◆ EXERCISE PASSAGE
◇ ◇ ◇ ◇

Collaborative Research: Plants, Herbivores, and Parasitoids: A Model System for the study of Tri-Trophic Associations
Intellectual Merit: All of the nearly 20,000 species in the North American flora are attacked by phytophagous insects, and many of those insects are attacked by parasitic Hymenoptera. Data on plant taxa, insect herbivores, and their parasitoids are currently not accessible in a uniform manner nor are they integrated online. This project will mobilize an extensive workforce that will utilize the combined resources of 34 museums in one of the most relevant database projects ever, to capture and make available ~4 million specimen records and to unify a total of >7.8 million records. Our tri-trophic approach will have benefit for a wide range of research questions and practical applications, including agricultural sciences, conservation, ecosystems studies, climate change, and biogeography.

◇ ◇ ◇ ◇

◆ PROVIDED INFORMATION
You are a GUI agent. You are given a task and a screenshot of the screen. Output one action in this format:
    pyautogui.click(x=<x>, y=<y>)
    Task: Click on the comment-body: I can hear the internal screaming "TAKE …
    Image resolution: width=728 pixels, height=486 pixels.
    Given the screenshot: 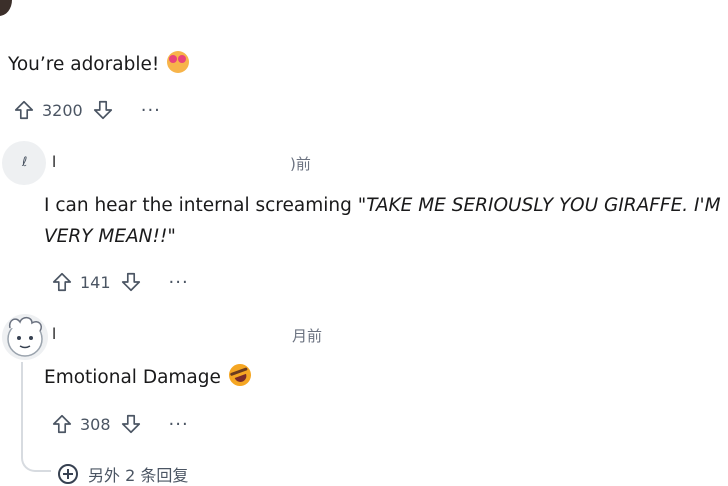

◇ ◇ ◇ ◇

◆ YOUR ASSIGNMENT
Using the project summary above, explain what shortcoming in current data on plant taxa, insect herbivores, and their parasitoids the project targets, and how it plans to overcome it.

◆ ANSWER BELOW
Such data are currently not accessible in a uniform manner and are not integrated online. To fix this, the project will mobilize an extensive workforce drawing on the combined resources of 34 museums to capture and make available about 4 million specimen records and to unify a total of more than 7.8 million records.